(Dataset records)
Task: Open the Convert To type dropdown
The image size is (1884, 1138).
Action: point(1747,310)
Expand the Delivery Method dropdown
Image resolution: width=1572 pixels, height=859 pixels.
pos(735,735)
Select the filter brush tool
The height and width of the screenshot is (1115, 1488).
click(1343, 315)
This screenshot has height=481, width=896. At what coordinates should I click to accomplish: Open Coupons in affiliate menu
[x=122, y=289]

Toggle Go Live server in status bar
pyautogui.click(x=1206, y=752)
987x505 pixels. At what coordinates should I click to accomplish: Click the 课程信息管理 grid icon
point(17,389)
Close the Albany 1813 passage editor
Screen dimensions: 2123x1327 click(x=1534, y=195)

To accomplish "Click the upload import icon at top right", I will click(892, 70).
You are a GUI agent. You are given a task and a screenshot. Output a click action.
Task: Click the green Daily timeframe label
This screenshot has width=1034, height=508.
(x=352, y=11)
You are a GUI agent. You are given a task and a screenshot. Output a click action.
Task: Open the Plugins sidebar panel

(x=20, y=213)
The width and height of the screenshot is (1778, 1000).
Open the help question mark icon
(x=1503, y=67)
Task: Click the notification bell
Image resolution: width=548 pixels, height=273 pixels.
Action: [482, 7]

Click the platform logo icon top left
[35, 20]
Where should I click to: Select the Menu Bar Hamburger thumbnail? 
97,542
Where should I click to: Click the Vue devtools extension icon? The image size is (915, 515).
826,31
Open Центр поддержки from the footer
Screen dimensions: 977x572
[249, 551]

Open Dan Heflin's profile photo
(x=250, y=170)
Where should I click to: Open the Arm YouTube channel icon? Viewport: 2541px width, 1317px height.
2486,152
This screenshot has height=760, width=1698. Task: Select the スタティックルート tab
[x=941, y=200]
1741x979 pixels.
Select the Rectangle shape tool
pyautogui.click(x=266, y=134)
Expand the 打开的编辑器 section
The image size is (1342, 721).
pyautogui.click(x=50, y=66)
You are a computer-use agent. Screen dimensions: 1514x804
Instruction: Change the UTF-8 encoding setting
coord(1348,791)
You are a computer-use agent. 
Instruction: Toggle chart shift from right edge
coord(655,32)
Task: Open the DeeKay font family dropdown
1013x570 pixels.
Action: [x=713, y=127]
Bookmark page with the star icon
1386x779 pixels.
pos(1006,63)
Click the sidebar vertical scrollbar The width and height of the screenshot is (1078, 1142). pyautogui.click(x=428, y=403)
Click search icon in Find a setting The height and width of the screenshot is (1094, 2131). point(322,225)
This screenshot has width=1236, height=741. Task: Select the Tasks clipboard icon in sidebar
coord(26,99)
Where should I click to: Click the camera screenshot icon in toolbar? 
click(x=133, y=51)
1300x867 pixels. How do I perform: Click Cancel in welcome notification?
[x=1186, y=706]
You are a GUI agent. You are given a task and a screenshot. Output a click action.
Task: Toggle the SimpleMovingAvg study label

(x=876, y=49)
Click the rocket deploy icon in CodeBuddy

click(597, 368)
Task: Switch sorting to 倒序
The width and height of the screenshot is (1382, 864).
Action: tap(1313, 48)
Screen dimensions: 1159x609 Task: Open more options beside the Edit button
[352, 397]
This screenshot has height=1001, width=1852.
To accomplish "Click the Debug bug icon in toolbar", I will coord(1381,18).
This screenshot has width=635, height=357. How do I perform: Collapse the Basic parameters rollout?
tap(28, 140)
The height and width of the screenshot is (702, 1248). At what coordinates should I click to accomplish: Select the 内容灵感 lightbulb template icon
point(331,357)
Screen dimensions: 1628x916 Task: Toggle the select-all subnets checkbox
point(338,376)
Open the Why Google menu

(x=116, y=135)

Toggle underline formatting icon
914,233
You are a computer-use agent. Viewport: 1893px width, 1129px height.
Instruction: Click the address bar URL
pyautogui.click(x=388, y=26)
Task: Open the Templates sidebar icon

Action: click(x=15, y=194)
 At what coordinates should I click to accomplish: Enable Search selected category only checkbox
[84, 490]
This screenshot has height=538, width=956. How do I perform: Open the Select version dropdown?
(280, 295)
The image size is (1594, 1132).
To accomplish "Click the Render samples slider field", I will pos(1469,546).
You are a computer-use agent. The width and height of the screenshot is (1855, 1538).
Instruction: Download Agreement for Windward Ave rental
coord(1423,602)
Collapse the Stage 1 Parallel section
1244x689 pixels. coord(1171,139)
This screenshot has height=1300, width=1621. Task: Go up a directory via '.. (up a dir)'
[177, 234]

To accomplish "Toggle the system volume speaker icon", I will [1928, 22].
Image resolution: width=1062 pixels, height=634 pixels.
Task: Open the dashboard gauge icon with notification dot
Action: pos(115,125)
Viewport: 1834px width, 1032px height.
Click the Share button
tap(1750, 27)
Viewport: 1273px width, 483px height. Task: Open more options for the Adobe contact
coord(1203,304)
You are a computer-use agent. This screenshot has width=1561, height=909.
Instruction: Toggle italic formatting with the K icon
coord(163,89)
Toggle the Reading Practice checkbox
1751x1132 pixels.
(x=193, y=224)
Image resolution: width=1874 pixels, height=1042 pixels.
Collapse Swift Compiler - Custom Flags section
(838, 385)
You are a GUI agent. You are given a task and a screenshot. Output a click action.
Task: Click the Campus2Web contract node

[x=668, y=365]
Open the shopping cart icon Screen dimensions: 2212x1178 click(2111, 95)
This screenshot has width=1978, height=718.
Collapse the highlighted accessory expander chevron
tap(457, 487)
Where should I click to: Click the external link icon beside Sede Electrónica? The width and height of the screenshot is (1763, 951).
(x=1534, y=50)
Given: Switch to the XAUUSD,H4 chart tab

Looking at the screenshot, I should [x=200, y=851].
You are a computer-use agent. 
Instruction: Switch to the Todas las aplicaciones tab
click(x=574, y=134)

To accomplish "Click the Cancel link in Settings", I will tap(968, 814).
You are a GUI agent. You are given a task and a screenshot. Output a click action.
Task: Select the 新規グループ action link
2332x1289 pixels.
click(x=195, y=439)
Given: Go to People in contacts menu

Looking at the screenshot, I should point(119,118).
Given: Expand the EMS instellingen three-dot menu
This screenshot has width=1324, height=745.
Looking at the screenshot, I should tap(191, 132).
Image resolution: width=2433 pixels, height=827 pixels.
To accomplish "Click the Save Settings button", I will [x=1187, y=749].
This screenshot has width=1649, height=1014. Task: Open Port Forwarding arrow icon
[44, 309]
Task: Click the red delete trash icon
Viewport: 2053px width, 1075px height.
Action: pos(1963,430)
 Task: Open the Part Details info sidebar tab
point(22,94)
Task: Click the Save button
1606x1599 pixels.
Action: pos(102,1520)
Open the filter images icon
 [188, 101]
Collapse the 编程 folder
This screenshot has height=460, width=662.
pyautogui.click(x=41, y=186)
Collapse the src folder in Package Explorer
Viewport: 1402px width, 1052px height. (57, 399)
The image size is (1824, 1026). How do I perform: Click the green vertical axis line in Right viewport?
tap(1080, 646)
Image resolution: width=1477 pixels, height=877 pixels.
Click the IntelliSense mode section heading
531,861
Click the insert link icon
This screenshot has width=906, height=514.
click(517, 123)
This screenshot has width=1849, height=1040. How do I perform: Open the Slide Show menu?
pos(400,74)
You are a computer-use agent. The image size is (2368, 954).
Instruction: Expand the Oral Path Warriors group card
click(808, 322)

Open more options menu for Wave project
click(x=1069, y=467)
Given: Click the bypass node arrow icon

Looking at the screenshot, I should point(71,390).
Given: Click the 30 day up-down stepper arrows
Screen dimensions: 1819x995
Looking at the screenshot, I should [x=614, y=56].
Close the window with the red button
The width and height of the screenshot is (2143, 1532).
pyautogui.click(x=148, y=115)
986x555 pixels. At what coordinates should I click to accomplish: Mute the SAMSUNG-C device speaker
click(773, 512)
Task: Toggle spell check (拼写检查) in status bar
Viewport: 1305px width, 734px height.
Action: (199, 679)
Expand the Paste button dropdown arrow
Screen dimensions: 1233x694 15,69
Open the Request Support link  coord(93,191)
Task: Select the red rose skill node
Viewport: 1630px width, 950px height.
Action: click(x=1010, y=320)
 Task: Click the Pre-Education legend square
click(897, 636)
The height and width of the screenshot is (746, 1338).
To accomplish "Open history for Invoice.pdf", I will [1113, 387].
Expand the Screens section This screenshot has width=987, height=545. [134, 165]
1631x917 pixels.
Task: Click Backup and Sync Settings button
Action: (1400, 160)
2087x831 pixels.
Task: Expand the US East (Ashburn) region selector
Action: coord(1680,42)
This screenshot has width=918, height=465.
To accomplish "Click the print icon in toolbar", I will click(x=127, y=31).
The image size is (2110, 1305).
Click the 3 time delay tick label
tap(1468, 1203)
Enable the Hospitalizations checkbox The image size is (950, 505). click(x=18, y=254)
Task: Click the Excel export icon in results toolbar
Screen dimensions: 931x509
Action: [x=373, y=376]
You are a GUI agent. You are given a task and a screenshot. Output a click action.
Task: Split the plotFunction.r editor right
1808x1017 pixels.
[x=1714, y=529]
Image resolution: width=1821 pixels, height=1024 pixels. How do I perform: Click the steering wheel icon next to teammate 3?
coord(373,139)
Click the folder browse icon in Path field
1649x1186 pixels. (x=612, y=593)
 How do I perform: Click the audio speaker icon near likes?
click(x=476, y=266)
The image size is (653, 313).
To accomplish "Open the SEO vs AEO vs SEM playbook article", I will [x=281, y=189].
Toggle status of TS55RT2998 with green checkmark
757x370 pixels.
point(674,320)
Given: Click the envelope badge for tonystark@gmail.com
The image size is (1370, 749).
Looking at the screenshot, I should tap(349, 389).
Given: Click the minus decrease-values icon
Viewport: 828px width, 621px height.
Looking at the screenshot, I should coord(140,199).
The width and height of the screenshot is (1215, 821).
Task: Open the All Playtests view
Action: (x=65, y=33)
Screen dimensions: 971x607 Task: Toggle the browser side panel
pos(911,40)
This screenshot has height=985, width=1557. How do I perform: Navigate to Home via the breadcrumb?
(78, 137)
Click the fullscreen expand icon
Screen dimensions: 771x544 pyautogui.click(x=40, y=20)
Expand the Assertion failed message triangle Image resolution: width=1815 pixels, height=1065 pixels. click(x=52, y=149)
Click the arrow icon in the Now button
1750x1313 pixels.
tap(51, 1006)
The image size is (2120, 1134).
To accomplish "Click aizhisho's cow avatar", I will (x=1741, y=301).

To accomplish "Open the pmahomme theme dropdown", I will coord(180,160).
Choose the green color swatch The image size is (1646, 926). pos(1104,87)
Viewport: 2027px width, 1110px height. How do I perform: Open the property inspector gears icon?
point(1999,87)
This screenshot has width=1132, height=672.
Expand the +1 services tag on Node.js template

What the task asks:
Copy out each line of the data that has the word "computer" in it.

Answer to the problem:
You are a computer-use agent. Screen dimensions: 1514x804
You are a computer-use agent. 
You are a computer-use agent. Viewport: 1893px width, 1129px height.
You are a computer-use agent. The width and height of the screenshot is (1855, 1538).
You are a computer-use agent. This screenshot has width=1561, height=909.
You are a computer-use agent. 
You are a computer-use agent. The image size is (2368, 954).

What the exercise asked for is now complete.